PROGRAM ACCELERATORS WITH MULTIDIMENSIONAL NESTED COMMAND STRUCTURES
Embodiments of the present disclosure include techniques for machine language processing. In one embodiment, the present disclosure include commands with data structures comprising fields describing multi-dimensional data and fields describing synchronization. Large volumes of data may be processed and automatically synchronized by execution of a single command.
The present disclosure relates generally to machine language processing, and in particular, to program accelerators with multidimensional nested command structures.
Contemporary machine learning uses special purpose processors optimized to perform machine learning computations. Such processors are commonly referred to as machine learning accelerators. These devices typically receive control information and data. The control information configures the processor to process the data and generate results. One of the most common machine learning systems are systems optimized to process neural networks.
The throughput of machine learning accelerators has been increasing at a staggering pace. Modern accelerators, such as the H100 GPU from Nvidia®, offers up to 4000 tera FLOPS of tensor core throughput, and 3 TB/s of main memory bandwidth. With these drastic increases in data path throughput, it also becomes increasingly expensive to supply commands to the processors to avoid control bottlenecks.
Notably, much of the increase originates from factors such as shrinking the transistor size and data type innovations, while less may come from higher frequencies.

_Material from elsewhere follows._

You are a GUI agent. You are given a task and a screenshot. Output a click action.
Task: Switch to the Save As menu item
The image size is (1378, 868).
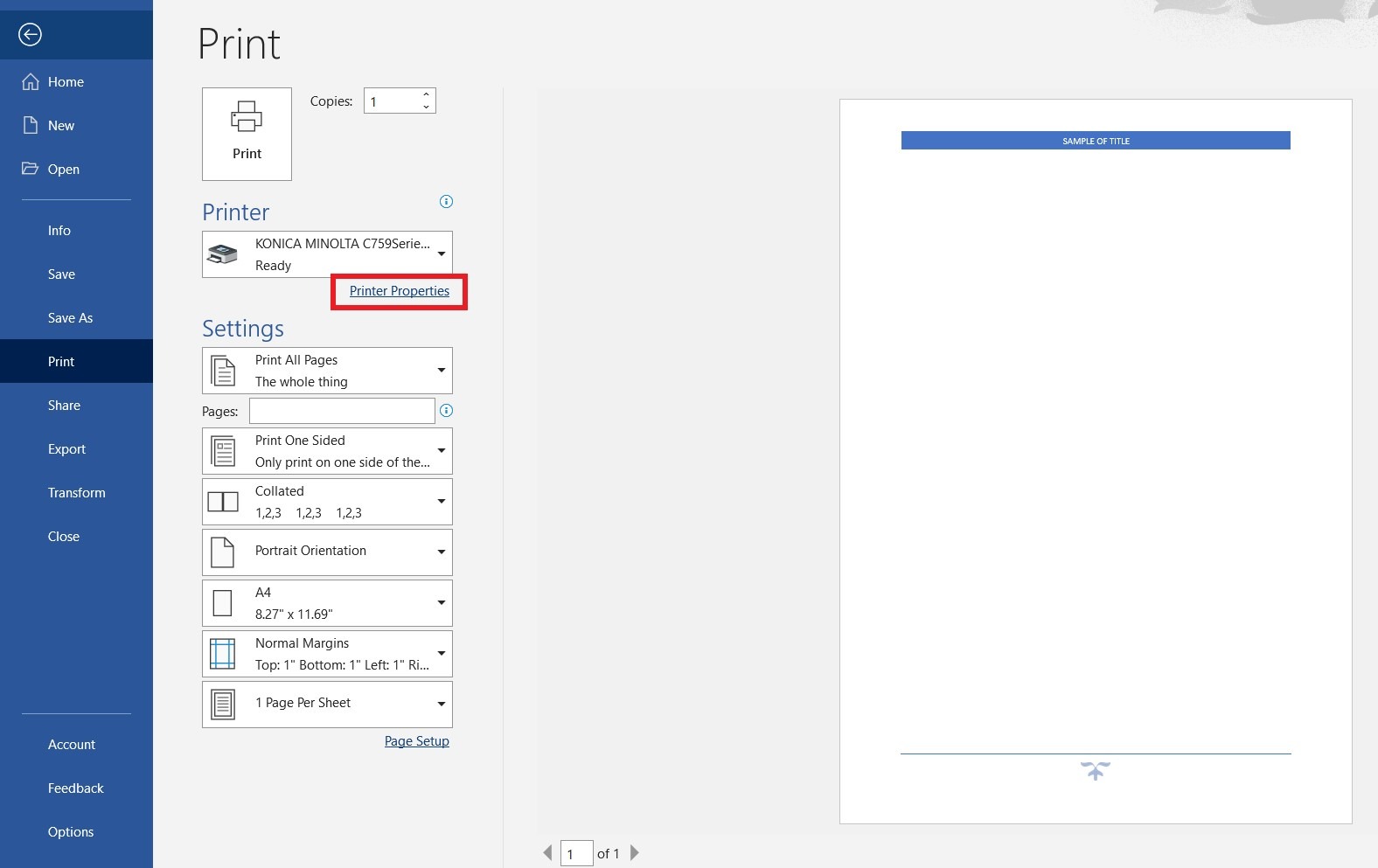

For example, over the last three generations of GPUs, transistor counts have increased by about 4×, dense throughput has increased by about 8×, and memory bandwidth has increased by about 3×, with far less frequency improvements. Also, the introduction of sparse data types provides approximately another 2× improvement to effective peak computation throughput.

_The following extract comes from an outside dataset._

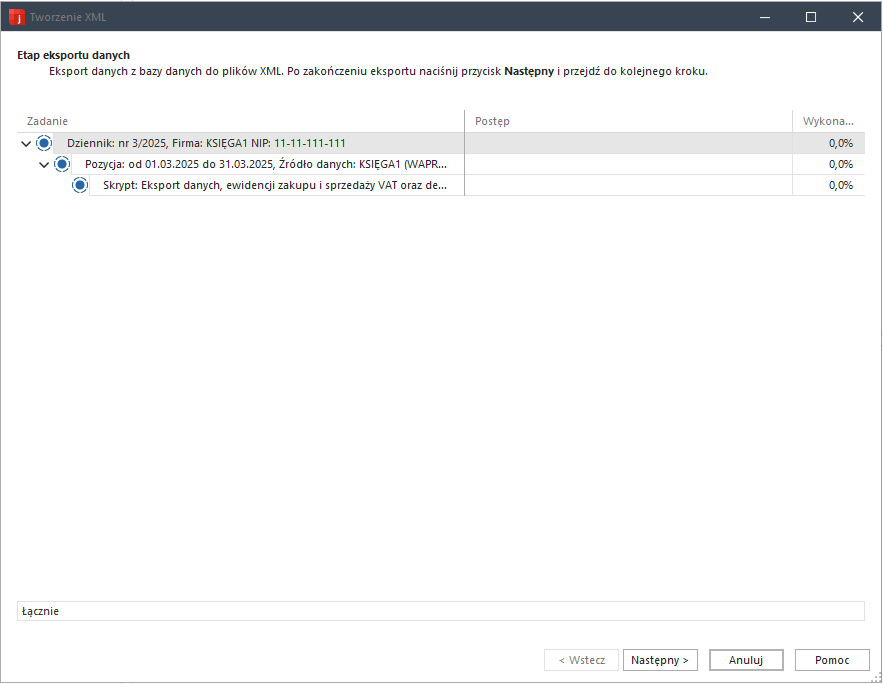Click the status icon beside Dziennik nr 3/2025
This screenshot has width=883, height=684.
point(44,143)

As a result of this trend, it becomes increasingly expensive to satisfy command bandwidth requirements to avoid control throughput bottlenecks. Specifically, instruction bandwidths typically have to increase with computation throughput, consuming very limited memory bandwidth which increases much slowly in comparison. Also, production model size does not always increase as quickly as computation peak throughput. To fully leverage the throughput, high instruction bandwidths and low control latency can be beneficial.
Described herein are techniques for multidimensional nested command structures. In the following description, for purposes of explanation, numerous examples and specific details are set forth in order to provide a thorough understanding of some embodiments. Various embodiments as defined by the claims may include some or all of the features in these examples alone or in combination with other features described below and may further include modifications and equivalents of the features and concepts described herein.
Features and advantages of the present disclosure include programming machine learning processors (aka, accelerators) with a new type of command structure that describes operations on multi-dimensional data. In various embodiments, the new structure may support higher instruction encoding density and help avoid control bottlenecks on modern machine learning accelerators. Certain embodiments may also enable data and control synchronization at fine granularity, which may create opportunities for fusion of kernel processes, for example.
In some example embodiments described herein, commands encode layout information of high dimensional data (e.g., high-dimensional matrices) using information like base address, size of each dimension, stride size for each dimension, data type, etc. Accordingly, each command may address significantly more data than traditional encoding mechanisms, thus significantly increasing instruction encoding density, especially when repeating the same operation for a large amount of data.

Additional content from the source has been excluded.